I shared that I believe in the upcoming months we will be left with an insulin crisis once the subsidy is also removed from medication. Patient advocates in Lebanon have been trying to reach out to the government, to no avail. The only thing we can do is to continue to raise our voice until we are heard.

In another question, I was asked what it meant to have the World Health Organization (WHO) and their Member States recognize and prioritize access to insulin, and how people living with diabetes and the global community can take this issue forward. I said that once the international community admits and perceives “insulin as a human right”, the entire scope of advocacy for access to insulin would have solid foundations and would shift from voicing about lack of access to actually forcing governments to comply. As advocates, we must seek accountability from governments regarding progress on WHA targets and address hurdles and bottlenecks in the process. Governments should also set state-level targets, and develop a strong participatory monitoring framework and management information system to measure outcomes of targets under SDGs and WHA.

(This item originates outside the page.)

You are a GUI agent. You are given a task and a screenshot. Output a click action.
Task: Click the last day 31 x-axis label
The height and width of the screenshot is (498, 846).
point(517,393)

The panel discussed other matters such as steps that have been carried out in Kenya to enhance access to insulin, how Tanzania has also worked towards improving access and the recommendations it provides to other countries, and how the WHO is committed to improving equitable access to insulin. It was concluded that the WHA resolution on insulin needs to be comprehensive in the requests to governments and to the WHO on actions they should take. Here, civil society, governments, and WHO need to define key requests and alight goals that serve making insulin accessible.

As a Global Advocate for T1International, I will continue to push for change in any way possible. Insulin is life support and no person should have to decide between putting food on the table or affording insulin. I truly believe that we are capable of creating change. The right of access to insulin is mine, yours, and the world’s. If it is our right, then we will not stop until we get it!